# linguist786 has arrived at his second postiversary



## Setwale_Charm

Slowly but surely... but he has made it with his invaluable contribution and help to the "needy" foreros.


----------



## cherine

Congratulations Mohammed 

It's a great pleasure having you with us, to learn together and help the others learn


----------



## Nunty

Congratulations!


----------



## Crescent

Congratulations, Linguist! 

Thanks for all your help on the forums, and we sincerely hope that you'll have plenty more postiversaries yet to come!


----------



## KaRiNe_Fr

Pas assez souvent dans les forums français, mais il te sera beaucoup pardonné si tu te rattrapes pour tes mille prochains posts. 
Félicitations !


----------



## cheshire

你到一周年快快乐!
我想跟你継続汉语。


----------



## panjabigator

/are vah bhai sahib, aap ne to kamaal kar diyaa/!


----------



## Whodunit

*Alles Gute zu deinem Postiversairy!*​ 
_Es ist immer eine Freude, Beiträge von dir im Deutsch-, Arabisch- und OL-Forum zu lesen, da wir uns dort am häufigsten Treffen, nicht zu vergessen all die lehrreichen Stunden über Gujarati und andere exotische Sprachen außerhalb des Forums. _

*Feiere schön! ***prosit****​


----------



## elroy

I never cease to be impressed by your intelligence and your motivation to learn.

Your Arabic continues to improve, as I'm sure can be said of all the other languages you're learning.

Thanks for 2000 demonstrations of your true and genuine desire to advance your own linguistic abilities and to help others do the same.

* * *

§ **PROBLEMS AND TASKS**
**A.** Please translate this sentence from the postiversary thread into Spanish: "I never cease to be impressed by your intelligence and your motivation to learn."
**B.** Carry on the postiversary thread for linguist786 from where it stops.

* * *

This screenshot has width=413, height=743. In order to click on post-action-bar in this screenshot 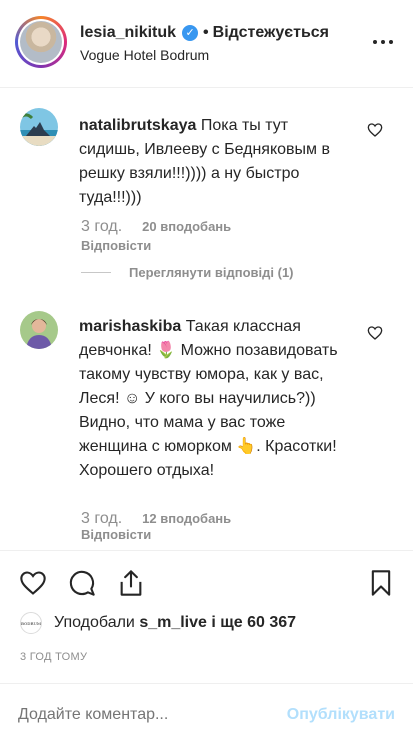, I will do `click(206, 580)`.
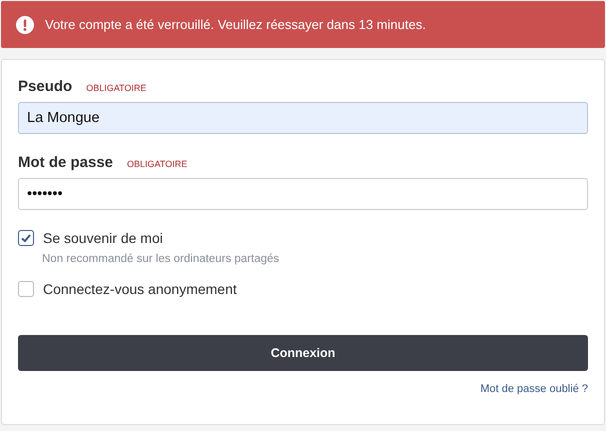 This screenshot has height=431, width=606. Describe the element at coordinates (103, 238) in the screenshot. I see `checkbox-label: Se souvenir de moi` at that location.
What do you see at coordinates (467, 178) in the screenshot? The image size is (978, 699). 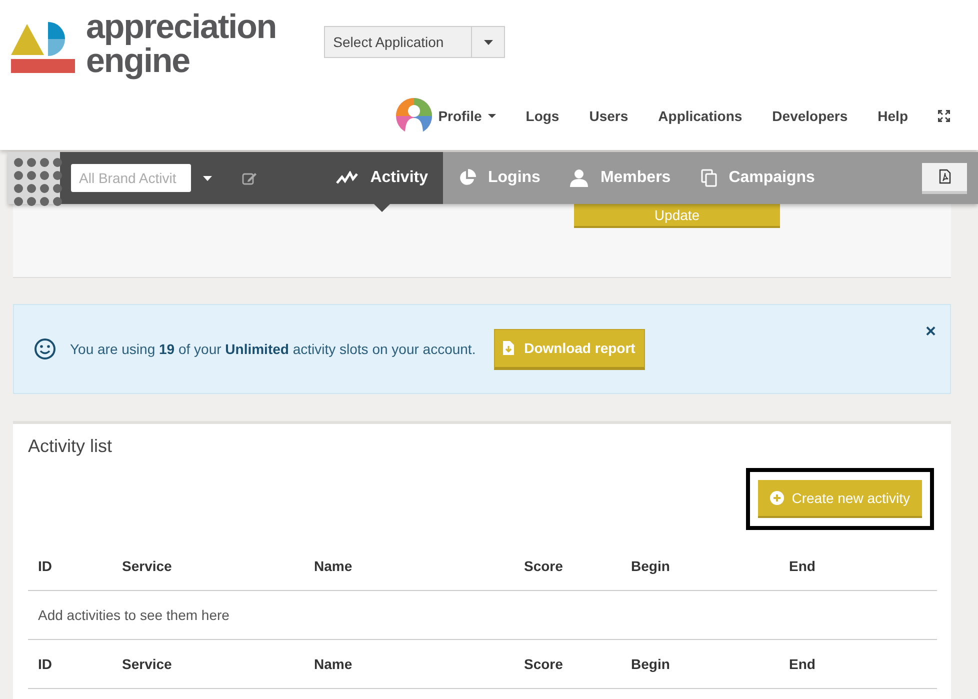 I see `pie-chart-icon` at bounding box center [467, 178].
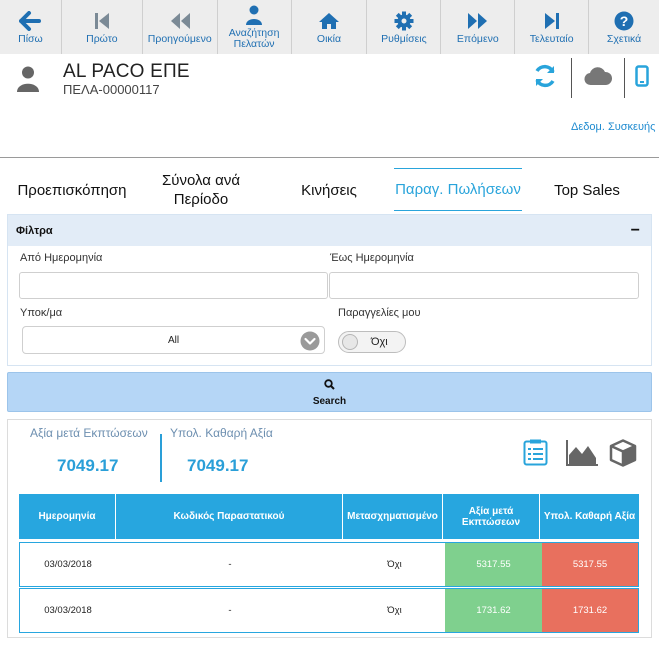 The height and width of the screenshot is (650, 659). I want to click on my-orders-value: Όχι, so click(380, 342).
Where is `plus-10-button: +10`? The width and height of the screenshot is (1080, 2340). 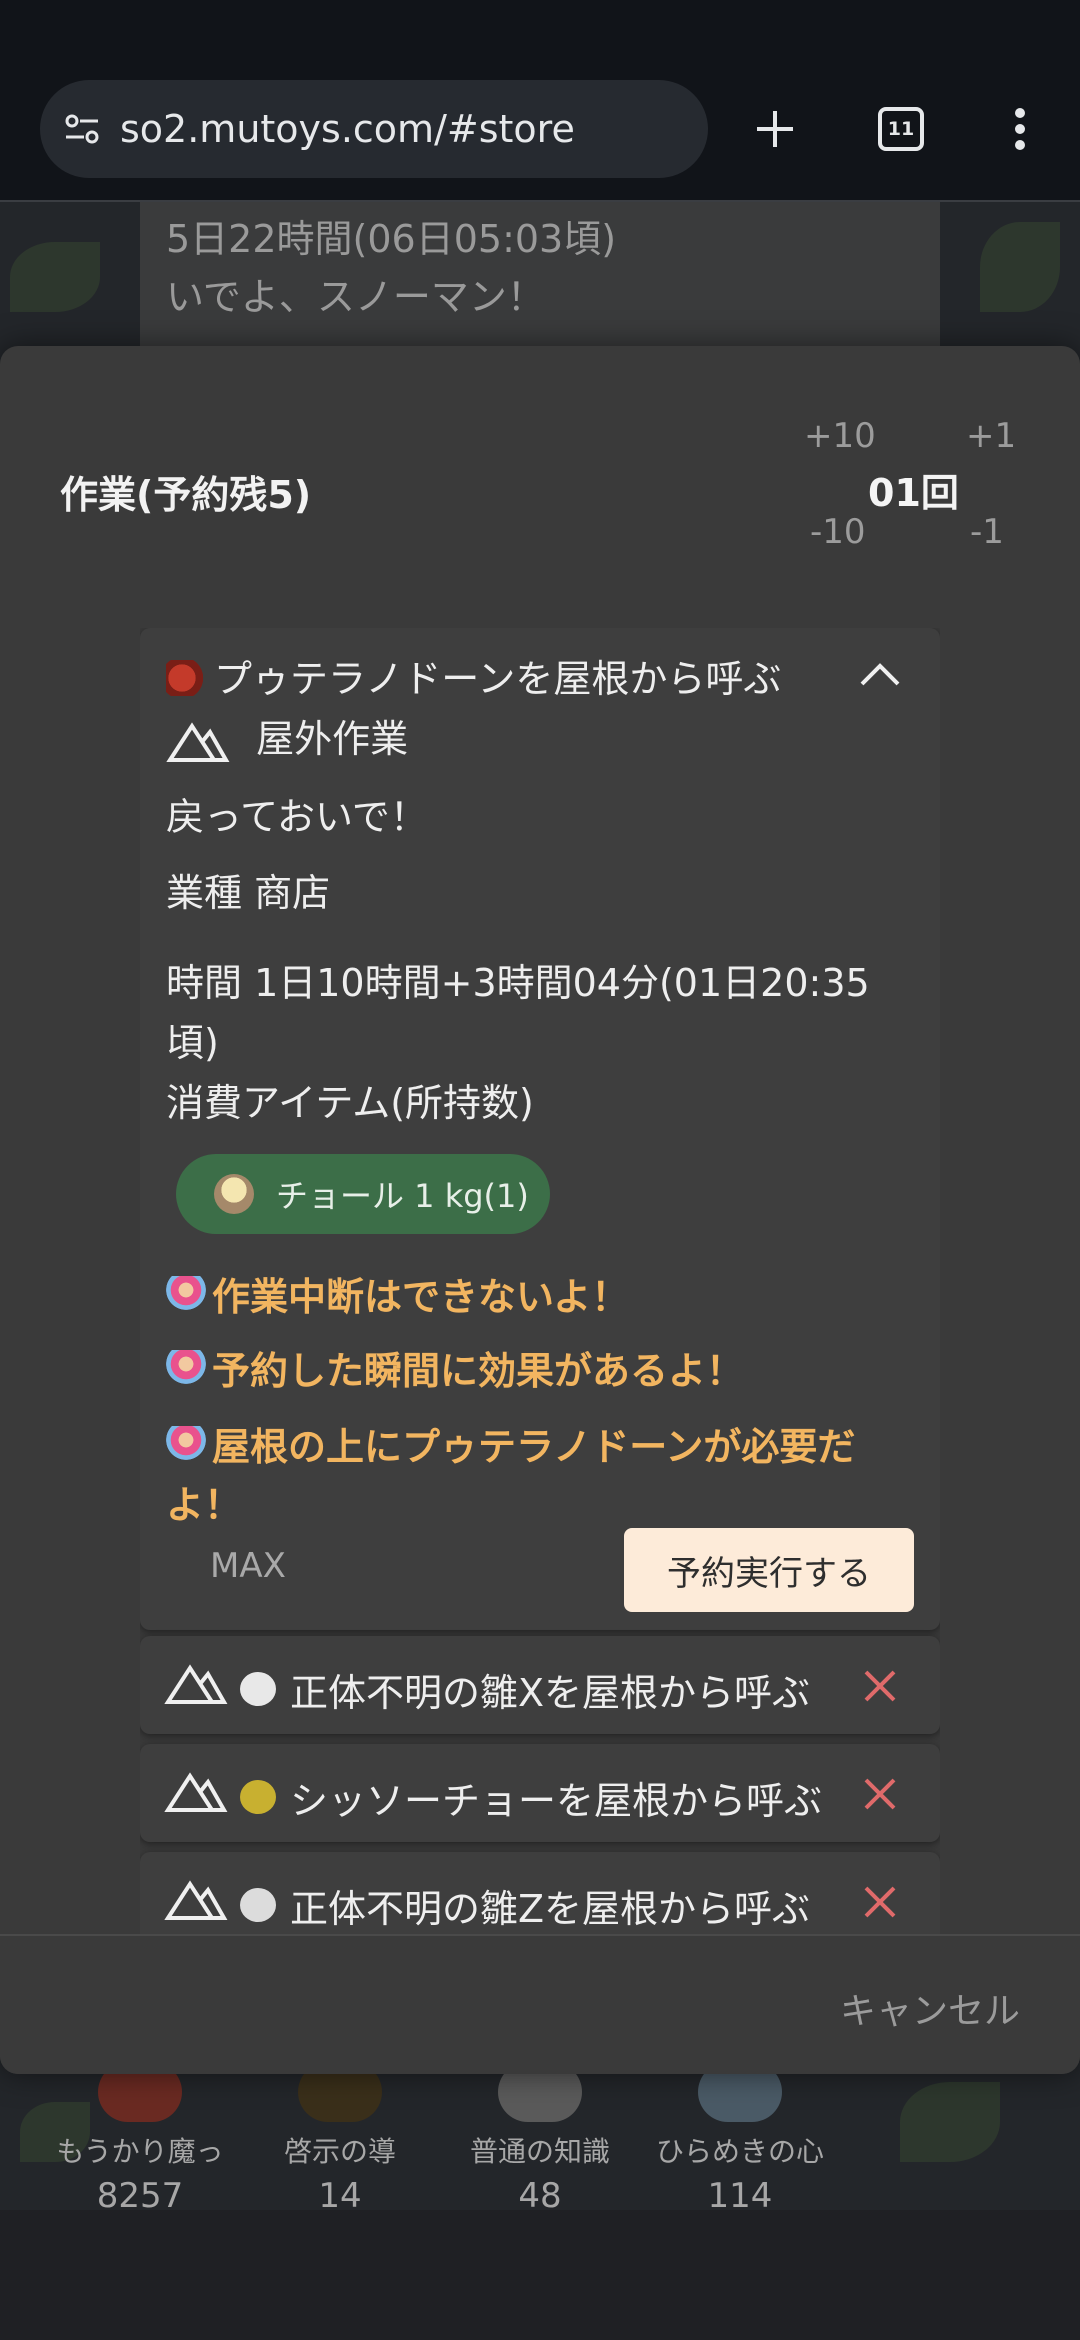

* * *

§ **RESPONSES**
**A.** Nunca dejan de impresionarme tu inteligencia y tu motivación por aprender.

**B.**
Mabruuk!


----------



## linguist786

*Setwale Charm*: Nothing better than logging on to WR to find an Urdu thread made by you! Keep those queries coming - and good luck!

*cherine*: Very polite and humble forera, always there to answer questions in an uncomplicated way - not only with Arabic, but also on Urdu/Hindi/Persian threads when it involves Arabic!

*Nun-Translator*: I don't come across you very often (in the same threads, that is) but reading some of your posts really shows your interest and intelligence - especially in the Semitic languages!

*Crescent*: I'd like to thank you for all your help in the forum too!

*KaRiNe_Fr*: Oui, pas assez souvent dans les forums français - l'année prochaine avec éspoire avant de partir en France pour un an - d'ici là j'attends avec impatience à ton humour célèbre! 

*cheshire*: 你的中文很好啊! 明年我想我的中文也很好! 我不明白 « 継続 » - 这个英文怎么说? 

*panjabigator*: अरे भाई, मैंने क्या कमाल कर दिया? मुझसे ज़्यादा होश्यार तो आप हैं! थोडे "पोस्टों" के बाद, आप भी कमाल करेंगे  

*Whodunit*: *wonders which language to write in*. 
Danke für alle deiner Hilfe überall im Forum. Ich weiß mein Deutsch werde schlechter! - Ich verlasse mich auf einer Reise nach Deutschland eines Tages!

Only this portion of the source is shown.